Vanilla Bean Espresso Sandwich (Printable Version)

Decadent vanilla bean ice cream with espresso cookies creates a creamy, frozen indulgence.

# What You'll Need:

→ Espresso Cookies

01 - 1 cup unsalted butter, softened
02 - 1 cup packed brown sugar
03 - 1/2 cup granulated sugar
04 - 2 large eggs
05 - 2 teaspoons vanilla extract
06 - 2 1/2 cups all-purpose flour
07 - 1/2 cup unsweetened cocoa powder
08 - 2 tablespoons instant espresso powder
09 - 1 teaspoon baking soda
10 - 1/2 teaspoon salt

→ Vanilla Bean Ice Cream

11 - 2 cups heavy cream
12 - 1 cup whole milk
13 - 3/4 cup granulated sugar
14 - 1 vanilla bean, split and seeds scraped or 2 teaspoons vanilla bean paste
15 - Pinch of salt

# Directions:

01 - Combine milk, sugar, vanilla bean seeds and pod or paste, and salt in a medium saucepan. Heat over medium heat until sugar dissolves and mixture is steaming, but not boiling. Remove from heat and discard vanilla pod if using bean. Stir in heavy cream.
02 - Transfer ice cream base to refrigerator and chill for at least 2 hours until very cold.
03 - Churn mixture in an ice cream maker according to manufacturer instructions. Spread churned ice cream into a parchment-lined 9 by 13 inch baking pan to approximately 1 inch thickness. Freeze until firm, at least 2 hours.
04 - Preheat oven to 350 degrees Fahrenheit. Line two baking sheets with parchment paper.
05 - In a large bowl, cream together butter, brown sugar, and granulated sugar until light and fluffy using an electric mixer.
06 - Beat in eggs one at a time, then add vanilla extract to the butter mixture.
07 - In a separate bowl, whisk together flour, cocoa powder, espresso powder, baking soda, and salt.
08 - Gradually add dry ingredient mixture to wet mixture, stirring until just combined.
09 - Divide dough in half.

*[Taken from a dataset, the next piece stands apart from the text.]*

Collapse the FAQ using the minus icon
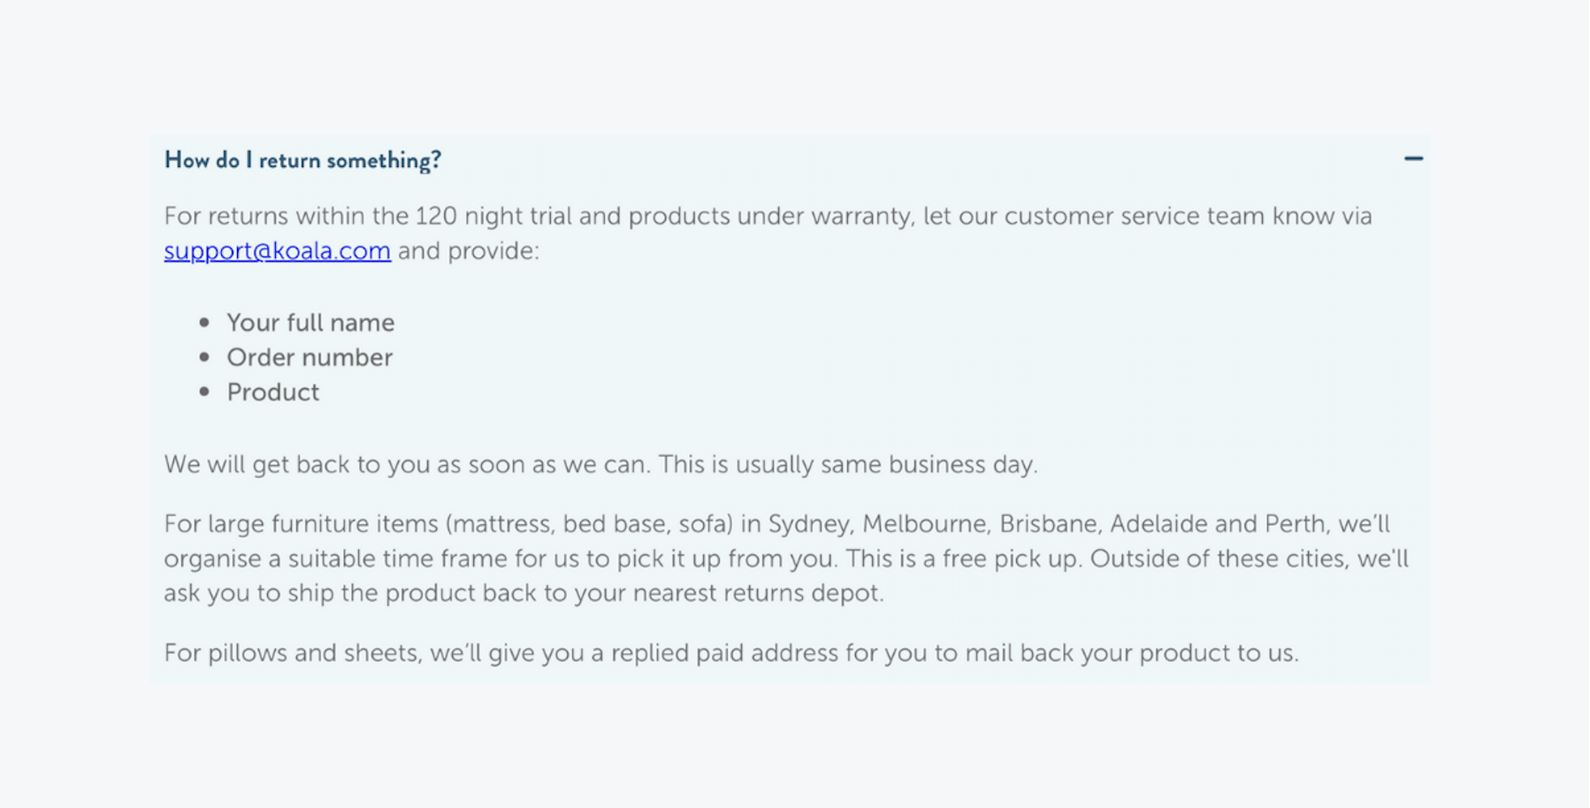This screenshot has height=808, width=1590. [x=1413, y=159]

Roll each half between two sheets of parchment paper to approximately 1/4 inch thickness.
10 - Using a 3-inch round cutter, cut out 16 cookies from the rolled dough. Place cookies on prepared baking sheets.
11 - Bake for 10 to 12 minutes until set around the edges. Cool completely on a wire rack.
12 - Remove ice cream slab from freezer and cut into 8 rounds using the same 3-inch cutter.
13 - Place each ice cream round between two cookies and gently press together.
14 - Wrap each sandwich in parchment paper and freeze for at least 1 hour before serving.

# Additional Tips::

01 -
  • That perfect moment when cold ice cream meets warm espresso flavors, and your taste buds actually gasp.
  • You can make a batch on Sunday and have fancy frozen treats ready all week without the guilt of store-bought.
  • The homemade vanilla bean ice cream is silky and real in a way that store versions just can't match.
02 -
  • If your ice cream base isn't properly chilled, it will churn into something more like soft-serve sorbet, which sounds nice but won't hold together in a sandwich.
  • Don't skip rolling the dough between parchment sheets because you'll end up fighting sticky dough and uneven thickness.
  • Room temperature eggs are not negotiable if you want a smooth, well-emulsified dough that rises properly.
03 -
  • Dip the cookie cutter in hot water and wipe it dry between cuts to prevent sticking and ensure clean edges.